Introduction

The coronavirus disease has had an unprecedented negative impact on the societies and on the economies worldwide in modern times, and the Arab countries were no exception. In fact, currently, it is estimated that these countries may lose around 42 billion dollars and that their unemployment rates could rise by an average of 1.2 percent according to the World Health Organization in their recent report (WHO 2021). But unlike the other North African Arab countries, the Arabian Gulf region has enough resources and wealth to deal with the economic and the social issues triggered by the pandemic. For instance, Saudi Arabia is expected to have a 13 billion dollar plan to support small and medium enterprises. Similarly, the UAE announced a sizeable 27 billion dollar plan to stir their economy and Qatar will put forward a 23 billion dollar package to help their economy private sector. But although the numbers of new cases and deaths have shown a tendency to decline recently in some Gulf countries, most likely because of successful government interventions in providing COVID-19 vaccination earlier that many other countries in the region, the pandemic effects are still being felt by many people and more lives are still being lost as shown in Table 1.

Table 1 COVID-19 statistics in the Arab Gulf countries (2020/03/24–2021/05/20)
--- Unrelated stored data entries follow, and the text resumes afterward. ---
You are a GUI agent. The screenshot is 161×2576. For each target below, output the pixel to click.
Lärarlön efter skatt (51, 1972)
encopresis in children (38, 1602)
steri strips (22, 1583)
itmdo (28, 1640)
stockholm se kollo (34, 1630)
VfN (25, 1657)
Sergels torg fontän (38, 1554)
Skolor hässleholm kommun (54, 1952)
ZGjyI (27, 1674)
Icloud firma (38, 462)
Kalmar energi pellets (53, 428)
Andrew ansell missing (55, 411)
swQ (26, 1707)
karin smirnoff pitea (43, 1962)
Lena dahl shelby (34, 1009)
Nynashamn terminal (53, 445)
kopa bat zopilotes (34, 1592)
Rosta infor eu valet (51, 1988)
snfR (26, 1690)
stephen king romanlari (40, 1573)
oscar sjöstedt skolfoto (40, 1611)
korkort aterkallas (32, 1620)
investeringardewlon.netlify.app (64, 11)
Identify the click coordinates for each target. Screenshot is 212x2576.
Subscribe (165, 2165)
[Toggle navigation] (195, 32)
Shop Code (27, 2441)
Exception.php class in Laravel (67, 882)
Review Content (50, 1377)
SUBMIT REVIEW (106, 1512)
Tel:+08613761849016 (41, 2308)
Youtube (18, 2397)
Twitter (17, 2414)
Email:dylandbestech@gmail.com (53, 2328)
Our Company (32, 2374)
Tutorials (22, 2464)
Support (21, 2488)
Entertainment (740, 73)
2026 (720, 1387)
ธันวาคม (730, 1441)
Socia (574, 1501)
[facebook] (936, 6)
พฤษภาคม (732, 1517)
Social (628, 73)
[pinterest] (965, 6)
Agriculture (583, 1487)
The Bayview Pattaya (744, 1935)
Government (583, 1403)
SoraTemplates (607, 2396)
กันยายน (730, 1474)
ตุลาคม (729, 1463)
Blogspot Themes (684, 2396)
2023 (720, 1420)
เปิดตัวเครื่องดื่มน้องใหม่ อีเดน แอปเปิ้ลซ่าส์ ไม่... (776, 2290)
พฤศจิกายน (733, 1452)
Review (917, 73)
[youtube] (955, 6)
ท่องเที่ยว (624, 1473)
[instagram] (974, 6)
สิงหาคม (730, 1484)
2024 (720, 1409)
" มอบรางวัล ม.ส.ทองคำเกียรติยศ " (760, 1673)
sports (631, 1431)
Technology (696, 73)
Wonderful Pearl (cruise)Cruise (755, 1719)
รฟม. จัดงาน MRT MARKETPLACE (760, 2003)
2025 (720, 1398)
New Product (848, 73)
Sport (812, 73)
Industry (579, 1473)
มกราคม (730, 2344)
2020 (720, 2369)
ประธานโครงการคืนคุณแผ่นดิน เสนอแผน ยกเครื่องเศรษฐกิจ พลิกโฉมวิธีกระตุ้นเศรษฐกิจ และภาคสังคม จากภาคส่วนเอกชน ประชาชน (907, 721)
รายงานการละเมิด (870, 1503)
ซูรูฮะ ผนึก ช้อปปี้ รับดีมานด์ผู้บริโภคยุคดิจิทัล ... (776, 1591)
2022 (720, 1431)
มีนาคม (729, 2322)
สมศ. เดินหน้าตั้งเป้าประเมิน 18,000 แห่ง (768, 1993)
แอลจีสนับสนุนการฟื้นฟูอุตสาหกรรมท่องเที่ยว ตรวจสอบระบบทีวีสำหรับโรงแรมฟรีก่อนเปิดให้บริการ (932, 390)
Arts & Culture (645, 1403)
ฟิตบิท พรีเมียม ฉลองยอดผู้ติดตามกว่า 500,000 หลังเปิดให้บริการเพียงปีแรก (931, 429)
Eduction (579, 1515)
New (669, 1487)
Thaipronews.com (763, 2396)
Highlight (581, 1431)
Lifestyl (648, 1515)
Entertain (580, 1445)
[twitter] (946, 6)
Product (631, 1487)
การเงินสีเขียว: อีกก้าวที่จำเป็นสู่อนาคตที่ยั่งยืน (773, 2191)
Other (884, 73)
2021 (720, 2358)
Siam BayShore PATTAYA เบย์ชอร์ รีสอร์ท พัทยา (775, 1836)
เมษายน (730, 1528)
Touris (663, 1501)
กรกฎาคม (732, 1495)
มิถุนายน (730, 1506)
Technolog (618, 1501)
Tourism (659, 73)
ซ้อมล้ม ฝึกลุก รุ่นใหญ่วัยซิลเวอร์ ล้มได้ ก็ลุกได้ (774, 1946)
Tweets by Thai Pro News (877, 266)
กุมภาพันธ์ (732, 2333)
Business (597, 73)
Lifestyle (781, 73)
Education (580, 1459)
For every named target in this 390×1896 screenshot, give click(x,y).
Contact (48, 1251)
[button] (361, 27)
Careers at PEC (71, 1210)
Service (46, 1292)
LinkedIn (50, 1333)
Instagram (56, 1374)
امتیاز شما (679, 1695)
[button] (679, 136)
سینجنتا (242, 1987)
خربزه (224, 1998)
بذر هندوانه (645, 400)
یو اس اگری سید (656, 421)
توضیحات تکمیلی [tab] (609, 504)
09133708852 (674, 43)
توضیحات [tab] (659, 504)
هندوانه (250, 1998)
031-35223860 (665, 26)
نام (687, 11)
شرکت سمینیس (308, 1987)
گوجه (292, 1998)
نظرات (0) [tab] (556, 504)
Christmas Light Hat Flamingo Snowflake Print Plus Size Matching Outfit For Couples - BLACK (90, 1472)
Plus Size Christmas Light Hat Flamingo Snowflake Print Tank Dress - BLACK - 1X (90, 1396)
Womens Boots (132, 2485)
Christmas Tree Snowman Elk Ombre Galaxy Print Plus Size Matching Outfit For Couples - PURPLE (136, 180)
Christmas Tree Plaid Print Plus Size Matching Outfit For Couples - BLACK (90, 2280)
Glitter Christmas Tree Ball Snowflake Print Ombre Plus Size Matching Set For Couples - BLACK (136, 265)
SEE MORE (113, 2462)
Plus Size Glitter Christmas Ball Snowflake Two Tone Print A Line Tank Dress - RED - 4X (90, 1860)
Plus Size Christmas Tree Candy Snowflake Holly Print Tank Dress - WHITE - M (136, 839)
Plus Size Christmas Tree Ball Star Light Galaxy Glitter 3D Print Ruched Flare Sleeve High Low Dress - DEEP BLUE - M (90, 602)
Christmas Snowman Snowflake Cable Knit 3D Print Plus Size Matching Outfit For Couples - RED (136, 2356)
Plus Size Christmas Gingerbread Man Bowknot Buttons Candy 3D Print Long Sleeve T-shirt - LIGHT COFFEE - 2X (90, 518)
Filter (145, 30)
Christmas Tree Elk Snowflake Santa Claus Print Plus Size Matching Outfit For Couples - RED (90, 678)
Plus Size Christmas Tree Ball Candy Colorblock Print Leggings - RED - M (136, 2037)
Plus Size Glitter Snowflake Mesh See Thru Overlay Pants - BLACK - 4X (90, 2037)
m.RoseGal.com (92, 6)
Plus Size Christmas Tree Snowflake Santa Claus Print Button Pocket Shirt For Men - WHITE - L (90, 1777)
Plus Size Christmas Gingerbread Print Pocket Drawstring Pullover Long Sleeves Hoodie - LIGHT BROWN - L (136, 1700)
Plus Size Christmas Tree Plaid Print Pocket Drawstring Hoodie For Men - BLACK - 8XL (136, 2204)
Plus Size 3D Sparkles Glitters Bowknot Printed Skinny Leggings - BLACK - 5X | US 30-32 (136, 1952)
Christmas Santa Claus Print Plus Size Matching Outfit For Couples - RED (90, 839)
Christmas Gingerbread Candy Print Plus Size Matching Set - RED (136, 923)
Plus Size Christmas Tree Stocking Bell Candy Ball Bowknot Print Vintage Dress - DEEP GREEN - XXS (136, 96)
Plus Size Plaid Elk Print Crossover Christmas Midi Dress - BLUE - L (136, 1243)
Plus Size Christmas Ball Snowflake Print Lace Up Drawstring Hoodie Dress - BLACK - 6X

The main question being investigated in this study is related to which methods provide more accurate forecasts of daily coronavirus infections and how do these methods perform when health surveillance records fluctuate considerably. Providing accurate predictions of future trajectories of the spread of the disease could help health officials to implement appropriate, measured, and efficient policies and protocols that may result in reducing the spread of the virus and the number of infections and deaths. This paper makes a contribution to identify the best statistical methods in infectious disease modeling when daily records are subject to abrupt changes. Two statistical methods of forecasting are investigated in this paper. Studies have shown that these models can produce accurate predictions in several epidemiologic applications related to the coronavirus pandemic as shown in Zoabi et al. (2021), Marzouk et al. (2021), Khan et al. (2021), Watson et al. (2021), Ardabili et al. (2020), Sujath et al. (2020). In addition, several statistical and mathematical methods have been suggested in the literature recently to model and to forecast pandemic infections and deaths. For instance, Appadu et al. (2021) used Euler’ iterative method and cubic spline interpolation to predict the number of COVID-19 infections in South Korea, India, South Africa, Germany, and Italy. Khedhiri (2021) compared the statistical performances of generalized count-data models and zero-inflated models in predicting coronavirus deaths when surveillance data include excess zero counts. Ramazi et al. (2021) designed an adaptive learner based on machine learning techniques and showed that their model produces accurate long-range predictions of COVID-19-related deaths in the US. Rahimi et al. (2021) reviewed some of these methods and their applications, and a recent survey on most popular forecasting models for the coronavirus disease can be found in Shinde et al. (2020).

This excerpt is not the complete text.